There have been no signs that either protesters or the military was backing down in their confrontation over who is the country’s legitimate government: Aung San Suu Kyi’s National League for Democracy party, which won a landslide victory in November’s election, or the junta that formed one week ago and which claims the polls were marred by voting fraud.
Nonviolent protests demanding the release of the detained Suu Kyi and restoration of her government have spread all over the country, with awareness of them growing after the authorities on Sunday lifted a brief ban on internet access.
State media appear to have ignored the protests, but videos and reports on the demonstrations were being posted by social media users.
The Myanmar military has taken control of the country under a one-year state of emergency, and detained political leaders such as Aung San Suu Kyi.
There were reports of new protests Monday in Kachin state in the north, Mon state in the southeast, Tachileik, a border town in eastern Shan State, Naypyitaw and Mandalay, the country’s second largest city, where there were marchers and a procession of motorbikes.
The protests in Naypyitaw, ongoing for several days, have been especially unusual, because a great part of the city’s population are civil servants and their families. The city was purpose-built under a previous military government, has a heavy military presence and lacks the tradition of protest of the former capital, Yangon.
A morning protest in Yangon, Myanmar’s biggest city, swelled rapidly with the crowd exceeding a thousand demonstrators at a major downtown intersection.
They chanted slogans, raised a three-finger salute and carried placards saying, “Reject the military coup” and “Justice for Myanmar.” Some smaller groups broke off from the main protest and headed to the Sule Pagoda, a past rallying point for major protests against previous ruling juntas.

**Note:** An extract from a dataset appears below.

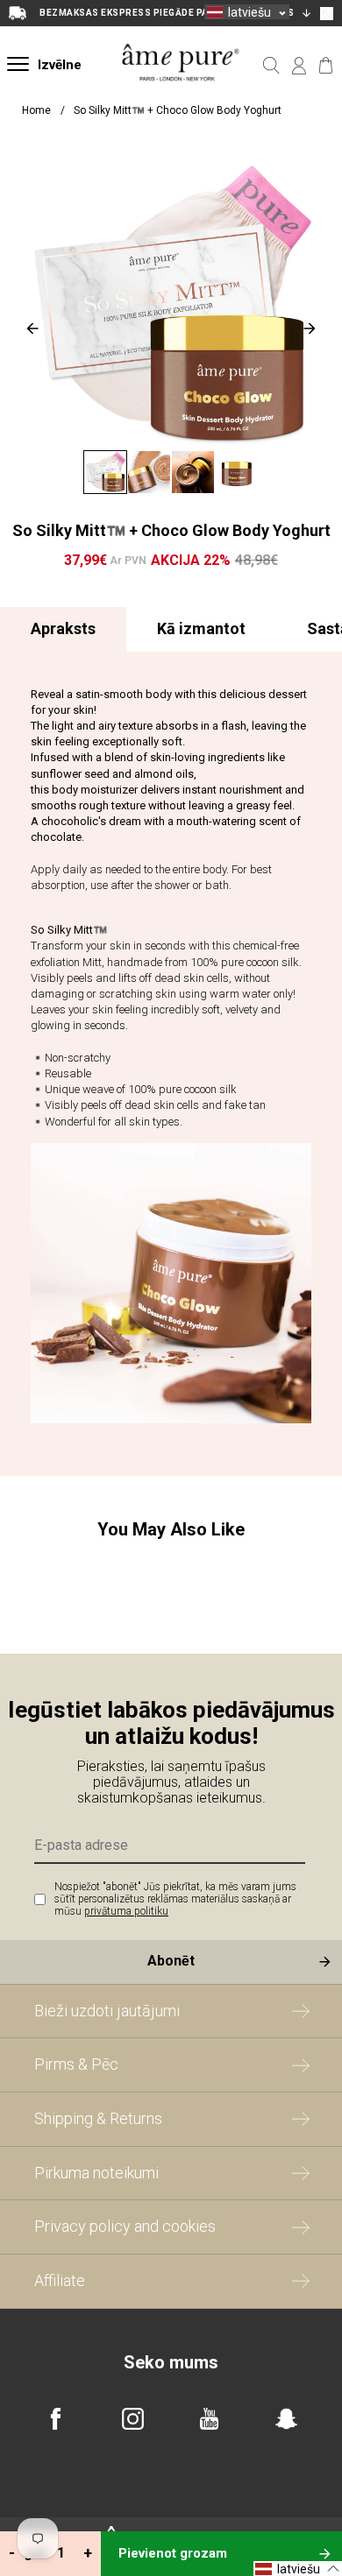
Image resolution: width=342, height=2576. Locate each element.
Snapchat (286, 2419)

On Sunday, the golden-domed pagoda served as a rallying point for tens of thousands of demonstrators, as it did protesters against military rule during a massive 1988 uprising and again during a 2007 revolt led by Buddhist monks.

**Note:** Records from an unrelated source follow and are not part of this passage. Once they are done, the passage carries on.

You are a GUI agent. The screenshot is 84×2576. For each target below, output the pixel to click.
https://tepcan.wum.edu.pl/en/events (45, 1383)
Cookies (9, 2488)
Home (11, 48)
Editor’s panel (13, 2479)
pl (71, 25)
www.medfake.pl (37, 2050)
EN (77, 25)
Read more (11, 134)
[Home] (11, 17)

The military used deadly force to end both of those uprisings, with estimates of hundreds if not thousands killed in 1988. While riot police have watched the protests this past week, soldiers have been absent and there have been no reports of major clashes.
The growing protests are a sharp reminder of the long and bloody struggle for democracy in a country that the military ruled directly for more than five decades before loosening its grip in 2012. Suu Kyi’s government, which also won a landslide election in 2015, was the first led by civilians in decades, though its power was limited by a military-drafted constitution.
A call for a general strike was issued late Sunday by several activist groups in Yangon, but it was not clear if it had been widely circulated or adopted by the informally organized civil disobedience movement at the forefront of the protests.
The Myanmar democracy was fragile, but now that it’s broken, the world needs to help get the country back on a democratic course.
The Assistance Assn. for Political Prisoners in Myanmar, an independent watchdog group, says 165 people, mostly politicians, had been detained since the Feb. 1 coup, with just 13 released.
One foreigner has been confirmed held by the authorities, Sean Turnell, an economist at Australia’s Macquarie University who was an advisor to Suu Kyi’s government. He was detained Saturday under unclear circumstances.
A statement issued Monday by the office of Australian Foreign Minister Marise Payne said he was being provided with consular support and described him as ” a highly regarded advisor, member of the academic community.”
“We certainly believe he should be immediately released,” it said.
The military has accused Suu Kyi’s government of failing to act on its complaints that November’s election was marred by fraud, though the election commission said it had found no evidence to support the claims.
The elected lawmakers of Suu Kyi’s party have asked for international recognition as the country’s government after meeting online Friday to declare themselves as the sole legitimate representatives of the people. The military barred them from convening Parliament last week.